Outpatient and emergency procedures are still going on as scheduled
BY CHUCK VANDENBERG
LEE COUNTY – Dr. Michael McCoy, the top doctor at Southeast Iowa Regional Medical Center, confirmed this morning that some surgeries are being postponed effective today to relieve pressure on facilities and staffing as a result of surging inpatient numbers due to COVID.
McCoy, chief of medicine at SIRMC, said only elective in-patient surgeries are being postponed effective Monday because of a reduction in the number of staffed-care beds for patients with emergency situations whether COVID-related or not.
“The emergency and outpatient, or day surgeries where patients can go home the same day, we’re still doing those, but there are a few cases that we know a patient is going to need to stay in the hospital following the surgery,” McCoy said.
“If waiting two weeks or a month might cause some pain or be a hassle, but won’t affect their overall health, those are the cases we’re delaying.
“I would say 80-90% of the surgeries, the supermajority, are outpatient. Those surgeries are still being done as normal.”
McCoy said the top reason for the change is the number of staffed beds the system has is being challenged by breakthrough COVID infections and infections from those who are not vaccinated.
“Our hospitals are full every day,” he said. “We’re trying to make sure we have staffed beds to take care of the patients that need to be in the hospital.”
During COVID, the federal government under Medicaid and Medicare were giving 3-day waivers to long-term care facilities for patients that needed some additional care following a procedure, in order to free up critical staffed-bed space.
McCoy said those waiver guidelines are changing at the state and federal level, but he said the biggest concern is that now the long-term care facilities don’t have any more skilled care beds open than the hospitals do.
He said people need to make the choice to get vaccinated to help get the viral outbreaks under control.

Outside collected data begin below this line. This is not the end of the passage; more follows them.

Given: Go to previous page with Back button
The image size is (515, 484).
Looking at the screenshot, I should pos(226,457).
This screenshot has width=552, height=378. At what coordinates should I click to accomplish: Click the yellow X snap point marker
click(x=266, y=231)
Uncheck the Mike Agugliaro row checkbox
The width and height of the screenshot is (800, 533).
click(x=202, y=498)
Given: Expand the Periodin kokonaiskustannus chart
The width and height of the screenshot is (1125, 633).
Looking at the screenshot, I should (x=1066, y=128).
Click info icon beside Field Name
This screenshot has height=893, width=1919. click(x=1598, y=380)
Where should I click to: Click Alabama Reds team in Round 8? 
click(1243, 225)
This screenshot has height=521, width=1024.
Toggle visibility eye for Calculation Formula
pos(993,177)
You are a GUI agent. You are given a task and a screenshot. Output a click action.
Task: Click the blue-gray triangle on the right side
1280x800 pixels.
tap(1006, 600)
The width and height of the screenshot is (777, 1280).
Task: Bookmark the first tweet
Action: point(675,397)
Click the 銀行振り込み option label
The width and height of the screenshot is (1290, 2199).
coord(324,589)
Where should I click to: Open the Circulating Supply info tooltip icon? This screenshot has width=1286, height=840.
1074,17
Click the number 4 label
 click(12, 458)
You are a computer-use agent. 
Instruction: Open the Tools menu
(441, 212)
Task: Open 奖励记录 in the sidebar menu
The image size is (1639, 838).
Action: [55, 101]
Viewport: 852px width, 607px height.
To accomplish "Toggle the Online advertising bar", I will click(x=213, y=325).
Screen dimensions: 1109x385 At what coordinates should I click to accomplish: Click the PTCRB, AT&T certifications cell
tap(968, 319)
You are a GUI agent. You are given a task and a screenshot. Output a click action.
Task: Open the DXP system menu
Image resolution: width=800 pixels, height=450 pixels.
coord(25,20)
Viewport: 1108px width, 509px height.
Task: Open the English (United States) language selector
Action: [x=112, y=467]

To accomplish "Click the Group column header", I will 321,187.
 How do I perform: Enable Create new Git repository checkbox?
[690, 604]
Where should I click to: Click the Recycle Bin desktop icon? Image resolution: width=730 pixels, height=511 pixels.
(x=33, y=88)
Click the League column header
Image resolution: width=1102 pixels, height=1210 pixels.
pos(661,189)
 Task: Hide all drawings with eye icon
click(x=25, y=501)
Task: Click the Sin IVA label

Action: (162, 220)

With data being reported in different ways with different values, McCoy said people need to pay attention to the hospitalization rates, especially for pediatric patients.
He said confusion on reporting is even prevalent at the hospital level where decisions on care are very fluid and constantly changing.
“I totally get how the public must feel,” he said. “The hard part is the state was putting out data weekly, but now they are doing it twice or three times a week, but a lot of these home test kits aren’t being reported in the state’s data.” he said.
Iowa’s reporting database at coronavirus.iowa.gov has Lee County currently at an 8% positivity rate for nasal swab (PCR) and antigen testing, with PCR testing being the “gold standard” for COVID testing. However, the Centers for Disease Control, which doesn’t include antigen testing, is showing Lee County at 19.5% as of Monday at 2 p.m. The CDC tracker also shows 52% of Lee County residents with at least one vaccine dose.
LCHD officials said today that number was 48%, which is fairly close, comparatively.
But McCoy said the top three pediatric hospitals in the state are basically full and the number of pediatric ICU beds are very limited, similar now to adult cases.
“Doctors are now saying they are seeing sicker and sicker young kids. Early on you had some breakthrough infections, but now you’re seeing some of those are less mild as some of the immunities and antibodies are wearing off.”
He said he thinks the FDA will go back to offering boosters in the same way they rolled out vaccines – to the most vulnerable first. Boosters are available for those over 65 and those immuno-compromised now.
He also said supplies are running low at hospitals, including monoclonal antibodies. McCoy said the system used to be able to request those from pharmacies. Then it went to state control and now is back under federal distribution because of the reduction in supplies.
“This is a result of more people getting sicker,” he said. “But I’m going back to the number of patients hospitalized. That number has crept up and continues to creep up. We’re at 24 hospitalized right now in our three hospitals. 23 of those as of yesterday were (in Burlington). Until that number comes down and we have staffed beds to take care of those people and those who need emergent care, I’m not going to feel better until that happens.”
McCoy said people need to be careful about where they go for care. He said emergency rooms are for emergency situations, but he said data shows people are flooding emergency rooms looking for a rapid test, which is overwhelming those staffs and resources.
“Think about choosing the location of your care as carefully as you can. Emergency Rooms are for emergencies. Going there for a rapid test is just making it harder for an already-stressed staff,” he said.
He added that urgent care clinics and walk-in clinics are overwhelmed as well, so people need to be “patient patients”.
“We’ve got providers taking care of patients, especially in ERs and in hospitals, differently than they normally would because we don’t have those other choices, and you may be waiting longer,” he said. “If you sense that and are frustrated, trust me, it’s no more frustrated than we are.”